The more there's going to be users going at them asking them about a 2
year old release, the more they will realize that Debian isn't stupid,
and that this is the way the final users want to consume their work. So
it's good for us, and beneficial to the project. It's doing our users a
favor, and it doesn't hurt us.

>> Quite a lot of users just want to use stuff and so long as it works
>> for their purposes they really don't know or care if it is 2 years
>> old.
> 
> And if it doesnt they want to be able to google for their issues or
> ask the upstream community.

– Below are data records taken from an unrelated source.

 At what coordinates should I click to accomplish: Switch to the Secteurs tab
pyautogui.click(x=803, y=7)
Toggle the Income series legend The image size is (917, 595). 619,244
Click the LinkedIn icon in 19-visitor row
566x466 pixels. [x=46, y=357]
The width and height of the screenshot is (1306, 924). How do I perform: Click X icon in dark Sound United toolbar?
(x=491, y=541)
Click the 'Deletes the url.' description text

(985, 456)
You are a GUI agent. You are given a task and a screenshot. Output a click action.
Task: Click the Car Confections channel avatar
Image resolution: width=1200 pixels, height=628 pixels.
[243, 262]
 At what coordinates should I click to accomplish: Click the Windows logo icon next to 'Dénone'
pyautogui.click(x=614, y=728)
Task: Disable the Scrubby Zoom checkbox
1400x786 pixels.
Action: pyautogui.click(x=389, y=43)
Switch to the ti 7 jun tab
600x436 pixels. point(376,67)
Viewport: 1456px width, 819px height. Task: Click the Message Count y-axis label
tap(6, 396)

You cannot ask the kubernetes community a
> question about a kubernetes version that is two years old.

Of course you can! If they choose to not answer, or say bad things about
Debian, that doesn't make them smarter and us stupid. It just shows how
careless upstream is.

>> I quite often find myself in this situation. Quite a lot of
>> software is not something you want to care about - you just want to
>> use it.
> 
> Quite a lot, yes. But there is software that doesn't work that way.

Could you please explain why any software would be different? It's just
upstream that has a super ego and think they are different. Nothing
more, nothing less.

>> So long as most users will find it works for them, then I think it's
>> still really useful for us to package stuff,
> 
> That is not going to happen with kubernetes, docker, node.js et al at
> this current time.

Like many other software stack, hopefully they will learn by this
mistake and the release management will change.